The Meerkat stream showed Gary V sitting at a table or desk, with an assistant to his left, our right. From a laptop computer, she read possible questions from viewers. He dismissed one and okayed the rest. Then he leaned toward a camera we couldn’t see and began talking in his usual style. The Meerkat audio on my iPhone 6 Plus was okay but not great. Ditto for the framing of the shot for the visual. I don’t think the Meerkatting device was on a tripod. Everything was wrong, except one thing: the point of view.
Instead of watching from the screen that Gary V was shouting at, I was watching from off to the side, as if I were visiting the set or the office where this was taking place. Instead of being the object of the speaker, I was an observer of speaker and object. This made me feel closer to Gary V. He wasn’t trying to impress or inform me, so I felt free to root for him, to hope that whoever was watching him for real was enjoying the show. My defenses, my preconceived notions about him and my resistance to anyone who I think is coming on too strong, were all down. He didn’t even know I was in the room. He didn’t know who was watching on the other screen, either, but he was aiming at an image of them, perhaps based on audience data.
I had the same experience watching a Meerkat of Jeb Bush doing a radio interview in the front passenger seat of a car driving across Texas. Someone in the back seat was running the Meerkat, and we could only hear Bush’s answers, not the radio guy’s questions. Again, the shift in point of view left me more open to the potential candidate than if I had tuned into the radio show itself.
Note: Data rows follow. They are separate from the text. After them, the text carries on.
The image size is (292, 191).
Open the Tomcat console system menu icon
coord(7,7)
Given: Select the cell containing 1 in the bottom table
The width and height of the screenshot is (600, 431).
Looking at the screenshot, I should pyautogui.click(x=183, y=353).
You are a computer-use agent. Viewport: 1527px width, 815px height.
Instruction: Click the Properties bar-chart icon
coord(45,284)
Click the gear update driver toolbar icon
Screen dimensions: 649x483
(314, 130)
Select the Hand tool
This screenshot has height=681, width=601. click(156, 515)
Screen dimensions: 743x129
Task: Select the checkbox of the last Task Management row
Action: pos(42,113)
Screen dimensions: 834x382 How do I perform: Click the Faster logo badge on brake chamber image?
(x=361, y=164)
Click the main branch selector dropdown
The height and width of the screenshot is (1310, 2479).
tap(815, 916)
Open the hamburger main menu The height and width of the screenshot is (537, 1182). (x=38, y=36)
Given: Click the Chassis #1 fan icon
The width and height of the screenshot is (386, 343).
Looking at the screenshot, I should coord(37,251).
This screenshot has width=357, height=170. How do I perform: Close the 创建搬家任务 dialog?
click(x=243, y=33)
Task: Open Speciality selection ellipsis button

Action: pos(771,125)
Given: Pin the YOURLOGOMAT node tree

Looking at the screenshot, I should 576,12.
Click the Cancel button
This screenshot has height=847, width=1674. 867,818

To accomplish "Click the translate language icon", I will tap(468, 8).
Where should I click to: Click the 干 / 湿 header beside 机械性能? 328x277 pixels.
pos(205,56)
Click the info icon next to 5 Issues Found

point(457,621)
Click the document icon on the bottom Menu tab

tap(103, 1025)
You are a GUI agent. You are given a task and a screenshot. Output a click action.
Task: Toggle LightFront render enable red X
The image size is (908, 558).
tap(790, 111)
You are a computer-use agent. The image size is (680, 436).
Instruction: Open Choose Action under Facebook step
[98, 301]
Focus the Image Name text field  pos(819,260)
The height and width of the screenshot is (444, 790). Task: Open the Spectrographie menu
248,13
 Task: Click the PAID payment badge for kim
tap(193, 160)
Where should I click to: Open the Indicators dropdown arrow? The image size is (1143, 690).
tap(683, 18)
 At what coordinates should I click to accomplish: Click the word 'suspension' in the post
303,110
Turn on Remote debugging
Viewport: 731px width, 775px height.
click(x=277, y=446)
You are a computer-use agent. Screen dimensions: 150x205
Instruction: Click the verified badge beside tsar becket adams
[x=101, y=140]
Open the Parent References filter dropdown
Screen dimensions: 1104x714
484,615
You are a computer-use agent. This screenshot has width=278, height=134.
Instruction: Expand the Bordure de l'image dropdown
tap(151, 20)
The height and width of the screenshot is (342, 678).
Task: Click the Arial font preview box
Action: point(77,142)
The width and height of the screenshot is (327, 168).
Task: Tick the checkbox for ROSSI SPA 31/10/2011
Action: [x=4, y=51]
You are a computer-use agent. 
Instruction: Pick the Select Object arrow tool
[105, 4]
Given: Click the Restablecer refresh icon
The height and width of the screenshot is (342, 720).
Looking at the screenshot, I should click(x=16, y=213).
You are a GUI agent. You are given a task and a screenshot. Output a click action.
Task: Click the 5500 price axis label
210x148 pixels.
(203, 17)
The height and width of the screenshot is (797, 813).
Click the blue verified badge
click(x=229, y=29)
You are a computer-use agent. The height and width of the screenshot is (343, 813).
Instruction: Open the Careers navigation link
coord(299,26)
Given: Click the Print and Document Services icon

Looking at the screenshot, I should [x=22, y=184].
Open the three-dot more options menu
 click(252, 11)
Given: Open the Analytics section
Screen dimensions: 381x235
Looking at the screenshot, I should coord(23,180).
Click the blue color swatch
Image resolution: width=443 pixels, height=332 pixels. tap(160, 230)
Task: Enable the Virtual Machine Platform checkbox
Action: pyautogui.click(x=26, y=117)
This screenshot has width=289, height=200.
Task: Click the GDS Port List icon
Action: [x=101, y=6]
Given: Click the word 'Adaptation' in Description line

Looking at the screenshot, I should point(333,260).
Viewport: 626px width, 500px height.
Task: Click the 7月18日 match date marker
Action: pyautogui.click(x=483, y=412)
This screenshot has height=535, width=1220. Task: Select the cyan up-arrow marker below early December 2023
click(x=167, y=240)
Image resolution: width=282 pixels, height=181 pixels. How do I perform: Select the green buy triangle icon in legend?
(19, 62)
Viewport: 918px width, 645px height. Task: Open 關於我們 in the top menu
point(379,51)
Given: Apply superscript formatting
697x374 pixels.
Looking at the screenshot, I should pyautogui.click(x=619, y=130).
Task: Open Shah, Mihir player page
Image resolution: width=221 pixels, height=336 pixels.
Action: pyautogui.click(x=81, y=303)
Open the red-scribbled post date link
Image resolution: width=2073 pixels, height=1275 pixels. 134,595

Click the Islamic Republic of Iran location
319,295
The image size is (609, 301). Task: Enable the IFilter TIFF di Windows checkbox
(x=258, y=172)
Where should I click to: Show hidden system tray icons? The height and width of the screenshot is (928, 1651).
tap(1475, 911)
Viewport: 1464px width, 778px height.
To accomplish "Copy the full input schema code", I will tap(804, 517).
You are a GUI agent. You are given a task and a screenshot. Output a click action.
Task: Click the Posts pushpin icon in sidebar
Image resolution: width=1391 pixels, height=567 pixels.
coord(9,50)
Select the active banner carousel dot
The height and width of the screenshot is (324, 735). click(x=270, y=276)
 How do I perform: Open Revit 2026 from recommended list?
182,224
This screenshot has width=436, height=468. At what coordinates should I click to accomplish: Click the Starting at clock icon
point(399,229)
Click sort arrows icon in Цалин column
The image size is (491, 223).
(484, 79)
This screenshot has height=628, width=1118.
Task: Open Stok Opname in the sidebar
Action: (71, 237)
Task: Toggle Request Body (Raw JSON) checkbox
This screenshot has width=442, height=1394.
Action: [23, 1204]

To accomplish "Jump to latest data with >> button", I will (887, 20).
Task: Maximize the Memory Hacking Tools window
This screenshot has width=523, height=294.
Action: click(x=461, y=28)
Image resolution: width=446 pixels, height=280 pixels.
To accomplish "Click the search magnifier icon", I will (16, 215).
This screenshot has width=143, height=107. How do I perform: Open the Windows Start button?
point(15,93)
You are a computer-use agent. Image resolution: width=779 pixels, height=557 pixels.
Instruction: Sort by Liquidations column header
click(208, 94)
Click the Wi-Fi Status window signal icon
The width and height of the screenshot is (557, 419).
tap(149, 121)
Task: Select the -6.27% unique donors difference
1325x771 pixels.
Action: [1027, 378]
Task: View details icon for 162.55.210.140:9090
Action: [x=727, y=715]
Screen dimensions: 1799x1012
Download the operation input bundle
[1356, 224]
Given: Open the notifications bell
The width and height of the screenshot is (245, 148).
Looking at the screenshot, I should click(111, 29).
I observed his body language, the calm tone of his voice, the way he glanced toward the back seat at one point as if to ask, “How’m I doin’?” My instinctive response was, “You’re doing great, boss.”
When the Meerkat creator is talking directly to me, this slant point of view does not come into play. That’s why I prefer streams where I can watch someone do something, like Mike Elgan typing on a computer to prepare for a TWIT show. I wish Mike would turn to the Meerkat eye more often, for an aside about what he’s working on, but just sitting there typing on a screen I can’t see is still oddly compelling.
It is certainly possible that the newness of the Meerkat meta view will fade leaving just the crappy audio and inelegant camera work. But at this point I doubt it. As the 2016 campaign gets rolling, and it already is, savvy politicos will aim for the sweet spot of the slant view of their candidates, offering Meerkaters an inside look without the head-on ranting and wheedling.
Ditto, of course, for Periscope, but at this point I am rooting for the darling of South By. My wife, her sister and I saw a mob or gang (the correct terminology, I discovered) of real meerkats at the Cheyenne Mountain Zoo in Colorado Springs last weekend. Meerkats have distinct tasks, and one serves as sentinel, sitting tall and scanning for dangers and opportunities. It’s an adorable pose for the vulnerable, plucky little varmint, sitting up tall with purpose in order to defend his mob. Compared with that heart-plucking mascot, the Twitter Goliath’s icon is a metal tube with a cold eye rising up from the sea. Ugh.
I’m rooting for the Meerkat mob, and for anyone who uses this subtle but potent shift in point of view to change the world.